Professor Falasca's team is investigating the specific role of a particular type of enzyme called p110gamma in pancreatic cancer.

Project Title: Role of phosphoinositide 3-kinase class IB
in human pancreatic cancer

Research Aims: Pancreatic cancer has one of the poorest prognoses among all cancers, therefore definition of the intracellular mechanism leading to its development and progression may define novel therapeutic strategies. A number of genetic and epigenetic disturbances have been identified in human pancreatic cancer such as mutations in K-ras oncogene. One of the key downstream targets of the Ras family is phosphoinositide 3-kinase (PI3K), the enzyme responsible for generation of 3-phosphorylated phosphoinositides and activation of the protein kinase Akt. Hyperactivation of Akt has been observed in pancreatic cancer and represents a biological indicator of the aggressiveness of the disease. The goal of this study is to define the role of a specific PI3K isoform p110 gamma in pancreatic cancer. Our hypothesis is that p110gamma overexpression is a frequent and early event in pancreatic cancer progression and could therefore potentially influence important pathophysiological aspects of pancreatic ductal adenocarcinoma, such as apoptosis and chemoresistance.
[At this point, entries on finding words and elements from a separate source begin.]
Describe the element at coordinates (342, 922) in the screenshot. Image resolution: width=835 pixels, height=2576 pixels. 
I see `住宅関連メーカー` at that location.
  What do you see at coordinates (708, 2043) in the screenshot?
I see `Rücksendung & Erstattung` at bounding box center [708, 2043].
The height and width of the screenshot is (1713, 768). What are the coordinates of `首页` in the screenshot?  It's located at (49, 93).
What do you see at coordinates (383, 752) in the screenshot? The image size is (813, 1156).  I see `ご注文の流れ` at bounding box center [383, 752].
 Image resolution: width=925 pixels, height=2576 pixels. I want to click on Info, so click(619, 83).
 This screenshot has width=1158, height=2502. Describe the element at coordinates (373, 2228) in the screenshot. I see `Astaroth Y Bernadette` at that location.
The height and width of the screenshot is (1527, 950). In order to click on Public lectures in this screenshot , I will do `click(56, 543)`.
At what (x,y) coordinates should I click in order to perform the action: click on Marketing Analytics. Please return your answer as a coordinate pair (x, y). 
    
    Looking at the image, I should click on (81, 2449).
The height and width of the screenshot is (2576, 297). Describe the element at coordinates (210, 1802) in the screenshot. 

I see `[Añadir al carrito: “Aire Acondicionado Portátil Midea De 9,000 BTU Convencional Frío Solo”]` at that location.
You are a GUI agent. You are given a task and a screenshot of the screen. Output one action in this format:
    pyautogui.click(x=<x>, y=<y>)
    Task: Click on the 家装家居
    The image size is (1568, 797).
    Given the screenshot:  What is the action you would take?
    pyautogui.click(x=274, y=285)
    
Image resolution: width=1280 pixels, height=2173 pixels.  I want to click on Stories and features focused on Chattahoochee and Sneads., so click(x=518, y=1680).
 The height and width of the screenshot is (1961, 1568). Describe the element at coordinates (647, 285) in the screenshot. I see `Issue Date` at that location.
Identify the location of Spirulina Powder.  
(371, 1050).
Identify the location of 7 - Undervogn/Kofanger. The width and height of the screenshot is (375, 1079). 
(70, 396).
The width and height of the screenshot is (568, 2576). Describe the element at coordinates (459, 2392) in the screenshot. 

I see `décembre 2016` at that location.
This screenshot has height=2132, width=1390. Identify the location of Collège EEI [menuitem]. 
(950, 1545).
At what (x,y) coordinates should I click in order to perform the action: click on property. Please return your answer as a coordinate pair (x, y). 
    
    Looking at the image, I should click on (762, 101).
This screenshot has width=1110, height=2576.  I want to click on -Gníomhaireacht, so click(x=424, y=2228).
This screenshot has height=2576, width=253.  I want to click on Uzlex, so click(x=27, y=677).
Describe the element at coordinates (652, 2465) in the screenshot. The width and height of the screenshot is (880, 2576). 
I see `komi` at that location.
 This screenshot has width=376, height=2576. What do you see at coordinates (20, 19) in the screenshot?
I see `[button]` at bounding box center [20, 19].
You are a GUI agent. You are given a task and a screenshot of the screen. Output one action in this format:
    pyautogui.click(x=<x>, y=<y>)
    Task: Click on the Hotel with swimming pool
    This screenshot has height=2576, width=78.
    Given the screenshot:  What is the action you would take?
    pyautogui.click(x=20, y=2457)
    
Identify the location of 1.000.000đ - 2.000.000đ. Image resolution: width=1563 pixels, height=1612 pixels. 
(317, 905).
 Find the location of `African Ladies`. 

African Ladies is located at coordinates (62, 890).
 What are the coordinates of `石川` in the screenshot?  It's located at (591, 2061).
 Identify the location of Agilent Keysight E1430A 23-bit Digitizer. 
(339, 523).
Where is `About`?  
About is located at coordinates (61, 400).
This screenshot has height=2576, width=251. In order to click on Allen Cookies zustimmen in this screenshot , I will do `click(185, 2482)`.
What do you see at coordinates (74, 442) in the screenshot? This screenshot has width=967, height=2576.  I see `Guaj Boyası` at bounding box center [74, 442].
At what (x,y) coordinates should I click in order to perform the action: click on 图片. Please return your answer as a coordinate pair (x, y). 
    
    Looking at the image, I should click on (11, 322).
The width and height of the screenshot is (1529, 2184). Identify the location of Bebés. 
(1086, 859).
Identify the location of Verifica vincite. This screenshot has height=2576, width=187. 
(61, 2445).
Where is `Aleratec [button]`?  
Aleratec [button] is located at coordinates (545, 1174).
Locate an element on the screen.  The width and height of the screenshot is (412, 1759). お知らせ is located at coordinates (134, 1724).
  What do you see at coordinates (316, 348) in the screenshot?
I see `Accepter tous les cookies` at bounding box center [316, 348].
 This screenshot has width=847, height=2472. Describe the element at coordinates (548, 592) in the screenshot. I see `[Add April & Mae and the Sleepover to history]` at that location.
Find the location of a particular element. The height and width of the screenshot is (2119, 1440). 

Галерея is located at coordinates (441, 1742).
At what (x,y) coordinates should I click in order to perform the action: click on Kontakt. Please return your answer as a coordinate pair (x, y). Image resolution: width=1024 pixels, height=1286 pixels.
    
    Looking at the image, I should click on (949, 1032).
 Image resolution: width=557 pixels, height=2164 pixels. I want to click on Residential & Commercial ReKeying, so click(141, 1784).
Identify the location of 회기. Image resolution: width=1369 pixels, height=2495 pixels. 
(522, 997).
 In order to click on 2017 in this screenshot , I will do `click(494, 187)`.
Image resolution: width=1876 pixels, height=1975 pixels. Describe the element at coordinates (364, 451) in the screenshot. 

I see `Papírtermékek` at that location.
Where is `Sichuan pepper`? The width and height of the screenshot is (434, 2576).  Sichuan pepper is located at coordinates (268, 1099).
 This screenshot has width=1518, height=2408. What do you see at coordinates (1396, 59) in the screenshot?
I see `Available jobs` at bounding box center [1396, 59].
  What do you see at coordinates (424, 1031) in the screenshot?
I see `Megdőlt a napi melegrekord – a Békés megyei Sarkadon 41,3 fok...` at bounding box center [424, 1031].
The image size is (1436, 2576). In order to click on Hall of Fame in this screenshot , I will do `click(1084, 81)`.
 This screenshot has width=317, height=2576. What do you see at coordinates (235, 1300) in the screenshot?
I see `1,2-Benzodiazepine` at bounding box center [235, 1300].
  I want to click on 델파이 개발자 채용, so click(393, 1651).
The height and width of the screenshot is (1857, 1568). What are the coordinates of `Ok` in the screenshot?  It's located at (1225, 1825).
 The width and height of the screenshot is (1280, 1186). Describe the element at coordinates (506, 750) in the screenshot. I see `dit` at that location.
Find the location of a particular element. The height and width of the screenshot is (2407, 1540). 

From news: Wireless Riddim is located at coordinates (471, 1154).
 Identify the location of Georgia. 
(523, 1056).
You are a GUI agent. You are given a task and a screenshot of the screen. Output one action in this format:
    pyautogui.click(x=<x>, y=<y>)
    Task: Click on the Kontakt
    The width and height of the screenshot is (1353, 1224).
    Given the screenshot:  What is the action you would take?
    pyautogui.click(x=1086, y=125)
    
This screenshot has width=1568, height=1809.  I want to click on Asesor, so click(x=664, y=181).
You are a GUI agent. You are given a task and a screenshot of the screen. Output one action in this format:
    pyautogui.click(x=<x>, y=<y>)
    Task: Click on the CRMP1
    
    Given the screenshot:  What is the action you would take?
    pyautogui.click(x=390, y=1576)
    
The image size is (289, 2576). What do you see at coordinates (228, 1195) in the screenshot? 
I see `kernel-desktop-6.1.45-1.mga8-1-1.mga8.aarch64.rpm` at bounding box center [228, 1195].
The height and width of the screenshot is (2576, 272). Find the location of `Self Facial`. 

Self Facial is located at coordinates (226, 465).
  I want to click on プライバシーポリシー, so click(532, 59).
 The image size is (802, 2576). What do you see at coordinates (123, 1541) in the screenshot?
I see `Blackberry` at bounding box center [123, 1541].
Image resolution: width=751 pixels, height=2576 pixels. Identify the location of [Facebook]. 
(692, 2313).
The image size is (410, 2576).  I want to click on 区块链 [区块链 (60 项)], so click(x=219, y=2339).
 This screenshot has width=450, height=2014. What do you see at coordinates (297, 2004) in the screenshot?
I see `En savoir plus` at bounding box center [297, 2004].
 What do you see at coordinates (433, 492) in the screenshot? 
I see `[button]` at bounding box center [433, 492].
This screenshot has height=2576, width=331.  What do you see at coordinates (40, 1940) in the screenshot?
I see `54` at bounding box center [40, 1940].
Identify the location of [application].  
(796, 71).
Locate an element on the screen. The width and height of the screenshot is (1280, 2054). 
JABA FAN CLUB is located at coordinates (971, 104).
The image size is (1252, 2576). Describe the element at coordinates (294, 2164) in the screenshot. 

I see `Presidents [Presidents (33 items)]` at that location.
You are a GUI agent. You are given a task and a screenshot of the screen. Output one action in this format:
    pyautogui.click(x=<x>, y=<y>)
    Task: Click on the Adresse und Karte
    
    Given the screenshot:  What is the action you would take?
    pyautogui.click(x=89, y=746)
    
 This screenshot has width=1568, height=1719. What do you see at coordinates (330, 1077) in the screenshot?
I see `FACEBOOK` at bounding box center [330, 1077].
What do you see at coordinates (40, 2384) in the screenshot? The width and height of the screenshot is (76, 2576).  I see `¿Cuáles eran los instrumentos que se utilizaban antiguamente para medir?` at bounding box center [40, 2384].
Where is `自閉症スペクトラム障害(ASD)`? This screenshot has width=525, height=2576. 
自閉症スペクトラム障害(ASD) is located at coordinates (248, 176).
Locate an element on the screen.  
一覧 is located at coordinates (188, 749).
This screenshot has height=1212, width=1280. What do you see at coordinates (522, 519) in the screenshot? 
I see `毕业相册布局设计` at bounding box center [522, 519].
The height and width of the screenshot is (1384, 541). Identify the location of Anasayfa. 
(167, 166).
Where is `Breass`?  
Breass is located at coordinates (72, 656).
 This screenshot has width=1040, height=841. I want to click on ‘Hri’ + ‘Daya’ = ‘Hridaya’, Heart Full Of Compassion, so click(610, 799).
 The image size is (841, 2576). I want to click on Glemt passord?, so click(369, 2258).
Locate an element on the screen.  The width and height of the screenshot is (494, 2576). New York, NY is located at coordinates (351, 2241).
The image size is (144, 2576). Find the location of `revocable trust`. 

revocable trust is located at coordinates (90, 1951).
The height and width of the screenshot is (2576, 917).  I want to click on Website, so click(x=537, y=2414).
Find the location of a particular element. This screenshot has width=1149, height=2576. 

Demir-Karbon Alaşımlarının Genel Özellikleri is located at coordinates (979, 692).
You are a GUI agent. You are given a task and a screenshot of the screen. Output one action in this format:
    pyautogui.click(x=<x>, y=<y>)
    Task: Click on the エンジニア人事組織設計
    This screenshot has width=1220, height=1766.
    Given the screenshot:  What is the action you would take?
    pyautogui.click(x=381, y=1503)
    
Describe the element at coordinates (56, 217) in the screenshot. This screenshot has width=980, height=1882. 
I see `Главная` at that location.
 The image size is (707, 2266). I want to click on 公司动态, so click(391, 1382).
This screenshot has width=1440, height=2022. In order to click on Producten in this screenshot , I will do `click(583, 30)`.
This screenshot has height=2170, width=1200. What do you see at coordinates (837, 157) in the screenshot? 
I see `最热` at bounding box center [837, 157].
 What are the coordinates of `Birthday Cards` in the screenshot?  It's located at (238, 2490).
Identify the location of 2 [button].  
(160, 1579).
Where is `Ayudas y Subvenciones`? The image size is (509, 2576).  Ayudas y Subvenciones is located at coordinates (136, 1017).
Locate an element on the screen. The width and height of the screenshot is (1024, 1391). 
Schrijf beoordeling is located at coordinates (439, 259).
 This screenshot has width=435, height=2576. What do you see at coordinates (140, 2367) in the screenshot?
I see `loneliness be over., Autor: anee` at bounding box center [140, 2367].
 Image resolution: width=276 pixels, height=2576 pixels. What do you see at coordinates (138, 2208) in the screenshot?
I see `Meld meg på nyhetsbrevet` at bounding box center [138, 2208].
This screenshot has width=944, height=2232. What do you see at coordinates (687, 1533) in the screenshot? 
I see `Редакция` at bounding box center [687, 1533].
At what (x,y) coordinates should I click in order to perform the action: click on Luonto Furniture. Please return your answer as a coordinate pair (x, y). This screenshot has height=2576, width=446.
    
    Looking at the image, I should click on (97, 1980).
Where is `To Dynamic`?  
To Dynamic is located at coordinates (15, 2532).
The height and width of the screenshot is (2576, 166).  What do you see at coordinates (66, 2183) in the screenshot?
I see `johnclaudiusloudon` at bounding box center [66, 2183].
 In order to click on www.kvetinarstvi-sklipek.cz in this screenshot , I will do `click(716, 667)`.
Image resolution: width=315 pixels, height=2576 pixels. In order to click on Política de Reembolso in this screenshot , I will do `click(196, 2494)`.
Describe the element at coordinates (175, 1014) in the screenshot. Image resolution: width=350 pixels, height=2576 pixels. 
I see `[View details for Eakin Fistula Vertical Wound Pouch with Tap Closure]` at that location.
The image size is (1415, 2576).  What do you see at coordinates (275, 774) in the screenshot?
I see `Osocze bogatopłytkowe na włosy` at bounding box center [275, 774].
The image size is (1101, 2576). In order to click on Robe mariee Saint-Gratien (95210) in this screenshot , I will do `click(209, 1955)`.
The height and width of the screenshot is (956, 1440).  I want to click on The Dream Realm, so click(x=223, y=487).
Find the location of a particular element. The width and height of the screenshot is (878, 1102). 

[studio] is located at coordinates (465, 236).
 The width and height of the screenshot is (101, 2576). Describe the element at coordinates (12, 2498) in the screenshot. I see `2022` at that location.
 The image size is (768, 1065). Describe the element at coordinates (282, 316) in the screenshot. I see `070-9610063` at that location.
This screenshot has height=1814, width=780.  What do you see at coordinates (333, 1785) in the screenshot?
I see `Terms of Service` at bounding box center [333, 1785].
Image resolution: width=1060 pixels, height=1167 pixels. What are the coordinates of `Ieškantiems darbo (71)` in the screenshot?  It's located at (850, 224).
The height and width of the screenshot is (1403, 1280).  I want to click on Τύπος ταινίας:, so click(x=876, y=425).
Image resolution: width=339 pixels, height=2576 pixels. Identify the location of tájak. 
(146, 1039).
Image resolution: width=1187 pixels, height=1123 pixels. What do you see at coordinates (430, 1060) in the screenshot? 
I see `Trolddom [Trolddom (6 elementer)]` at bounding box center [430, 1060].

In this project we plan to investigate the specific role of p110gamma in pancreatic cancer and characterize the p110-dependent signalling pathways. Pancreatic cancer is one of the most lethal human cancers and represents a challenging problem in modern medicine. Conventional anticancer therapies have little impact on this aggressive neoplasm. In this respect our identification of an emerging novel signal transduction pathway in pancreatic cancer represents a potential avenue that will eventually lead to novel therapeutic strategies.